Stored data:
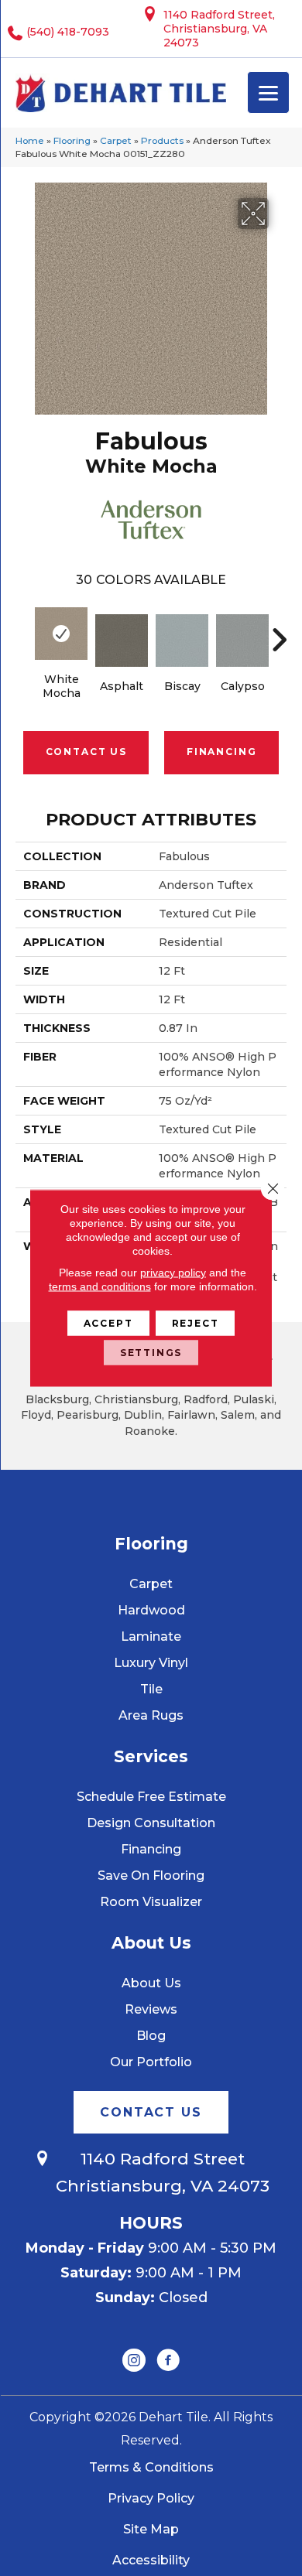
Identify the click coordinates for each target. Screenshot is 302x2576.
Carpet (116, 140)
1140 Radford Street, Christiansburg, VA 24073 (219, 29)
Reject (195, 1323)
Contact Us (86, 751)
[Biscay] (182, 640)
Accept (108, 1323)
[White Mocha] (61, 633)
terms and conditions (100, 1286)
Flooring (72, 140)
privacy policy (173, 1272)
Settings (151, 1352)
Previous (23, 632)
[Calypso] (242, 640)
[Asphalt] (121, 640)
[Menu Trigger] (268, 92)
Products (162, 140)
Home (29, 140)
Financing (221, 751)
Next (278, 632)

**Task to complete:**
Return the line that contains "Settings (151, 1352)" along with every line after it through the end of the entries, exactly, adding nothing.

**Solution to this problem:**
Settings (151, 1352)
Previous (23, 632)
[Calypso] (242, 640)
[Asphalt] (121, 640)
[Menu Trigger] (268, 92)
Products (162, 140)
Home (29, 140)
Financing (221, 751)
Next (278, 632)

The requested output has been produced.